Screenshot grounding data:
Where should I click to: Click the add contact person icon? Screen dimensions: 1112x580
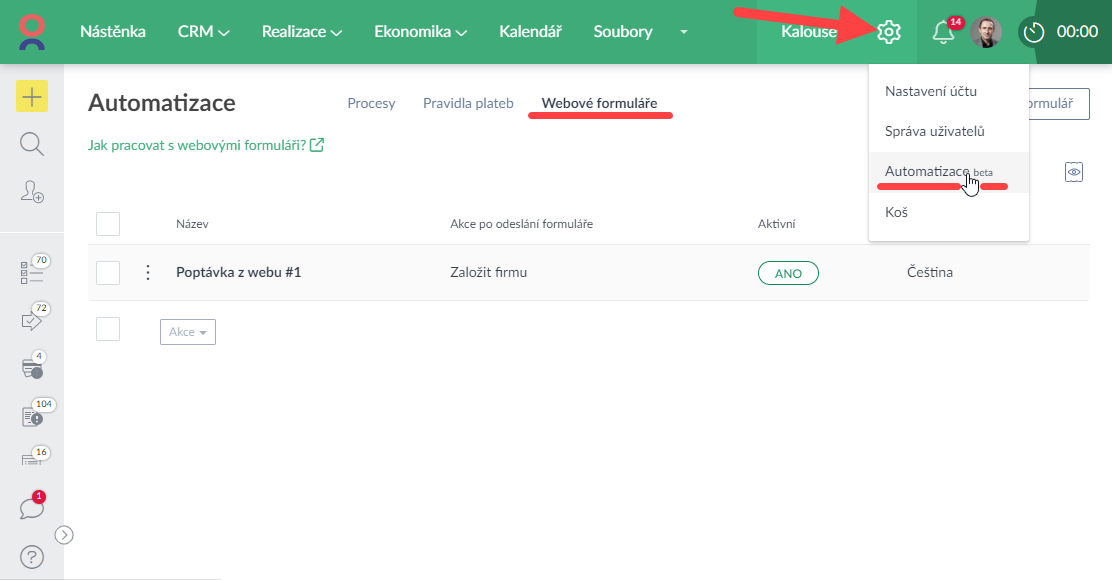32,192
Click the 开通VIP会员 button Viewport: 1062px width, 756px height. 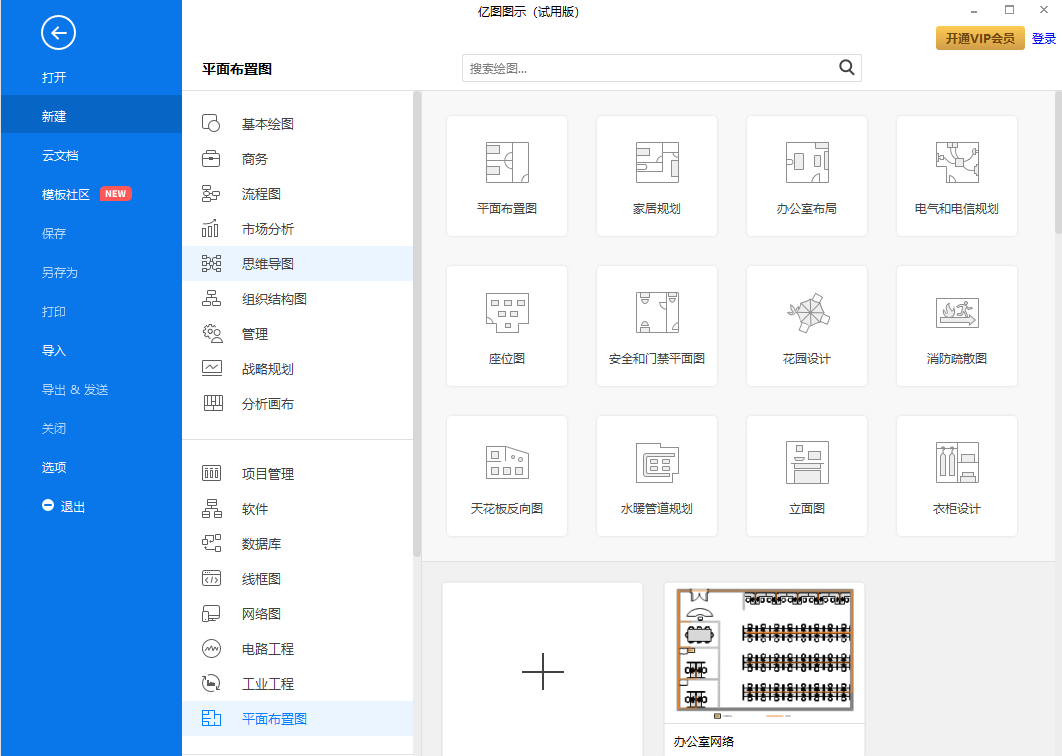[x=979, y=38]
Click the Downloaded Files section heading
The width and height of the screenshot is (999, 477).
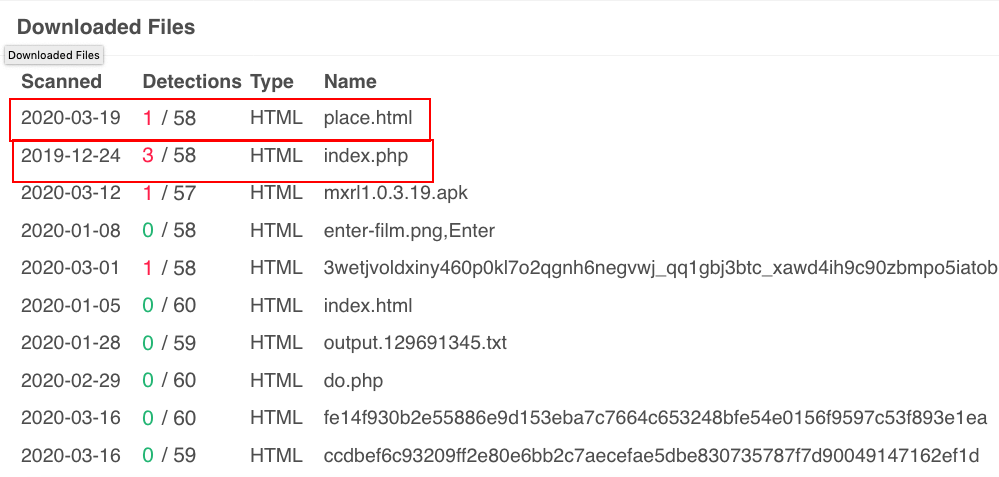[106, 27]
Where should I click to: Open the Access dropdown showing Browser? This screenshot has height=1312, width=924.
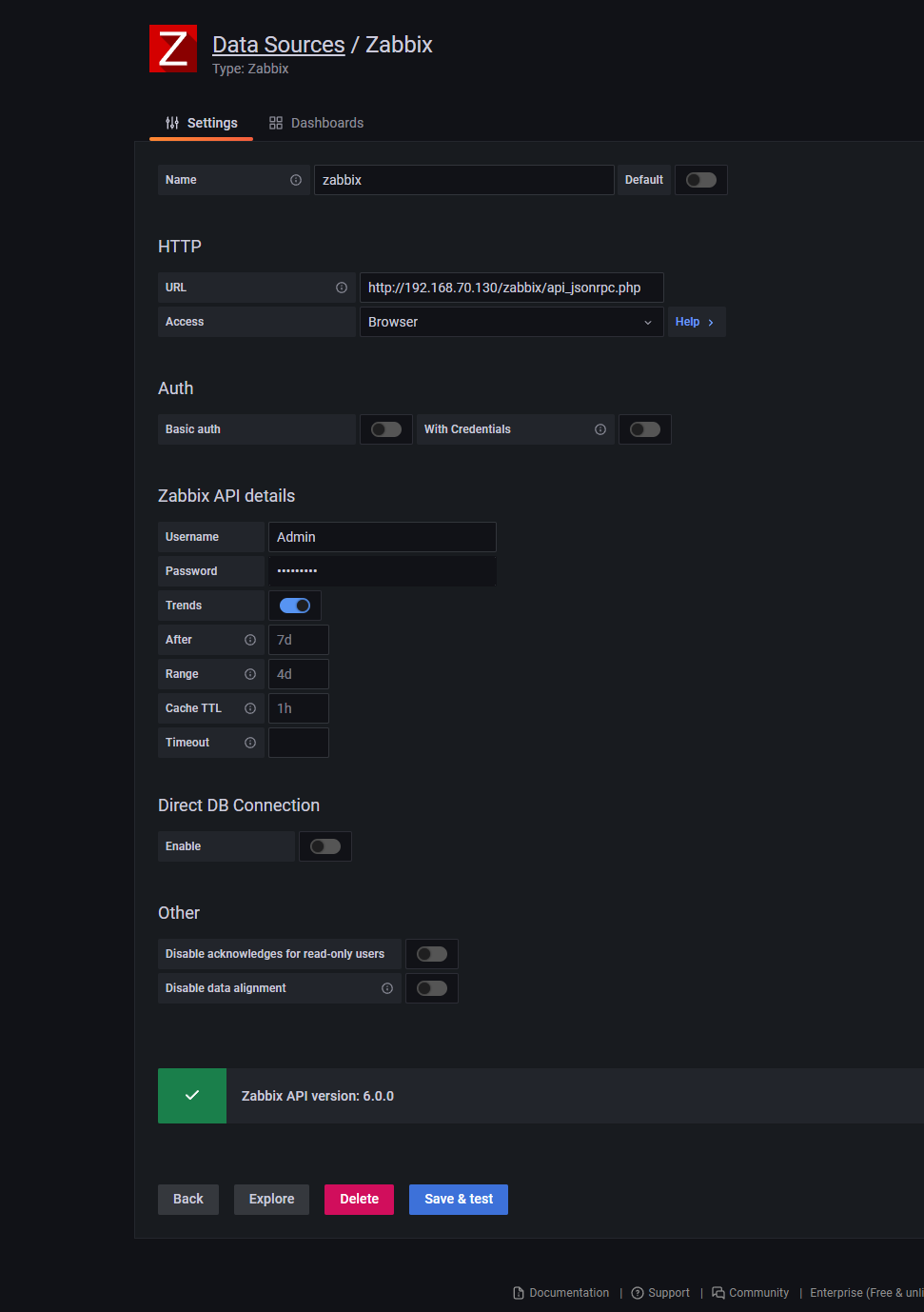click(x=511, y=322)
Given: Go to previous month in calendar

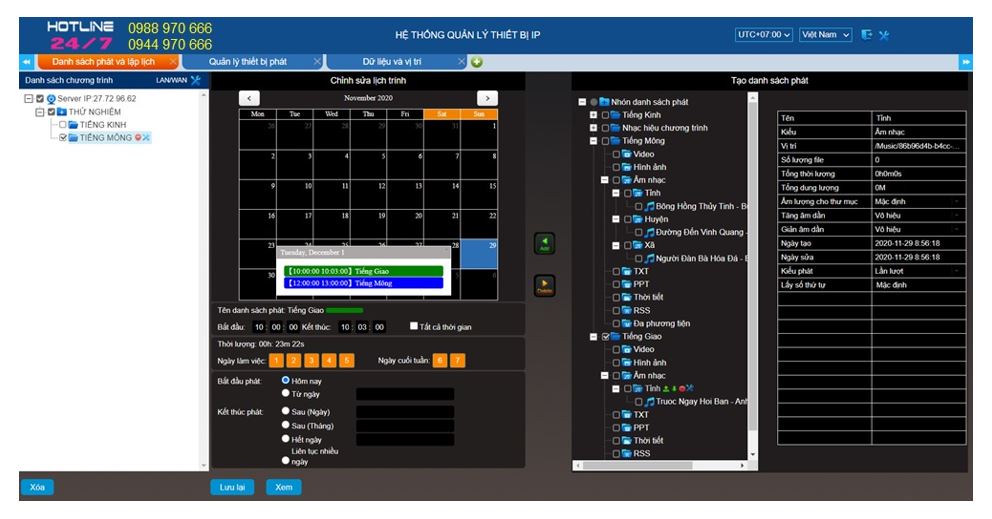Looking at the screenshot, I should [x=250, y=98].
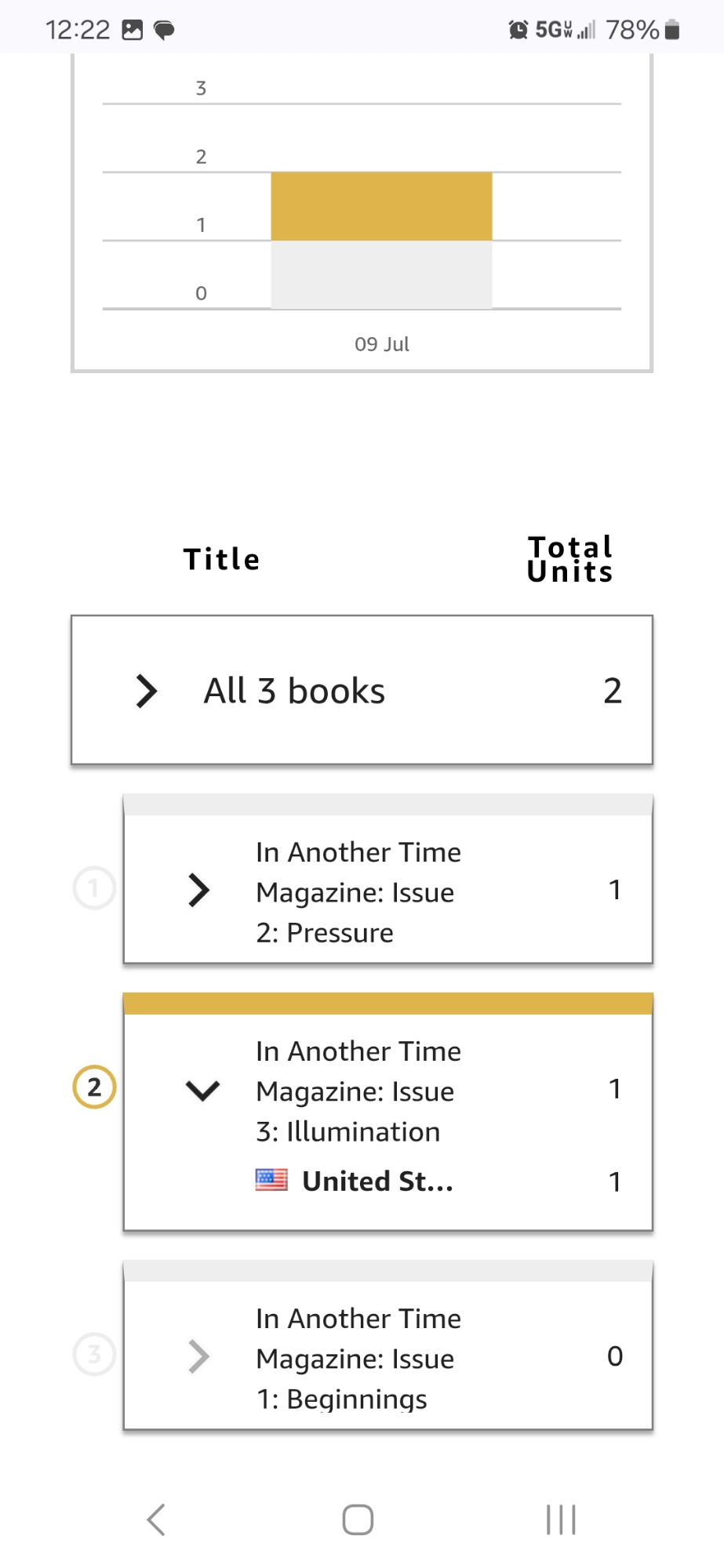Collapse Issue 3: Illumination details
Image resolution: width=724 pixels, height=1568 pixels.
coord(202,1090)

◆ **INSTRUCTIONS TO FOLLOW**
In the records above, find the line that contains "Click the Downloaded Files section heading" and retype it and all lines after it exactly, leaving out any pictures.

◆ **SOLUTION FOR THIS PROBLEM**
Click the Downloaded Files section heading
The width and height of the screenshot is (999, 477).
[106, 27]
Where should I click to: Open the Access dropdown showing Browser? This screenshot has height=1312, width=924.
click(x=511, y=322)
Given: Go to previous month in calendar

Looking at the screenshot, I should [x=250, y=98].
Collapse Issue 3: Illumination details
Image resolution: width=724 pixels, height=1568 pixels.
coord(202,1090)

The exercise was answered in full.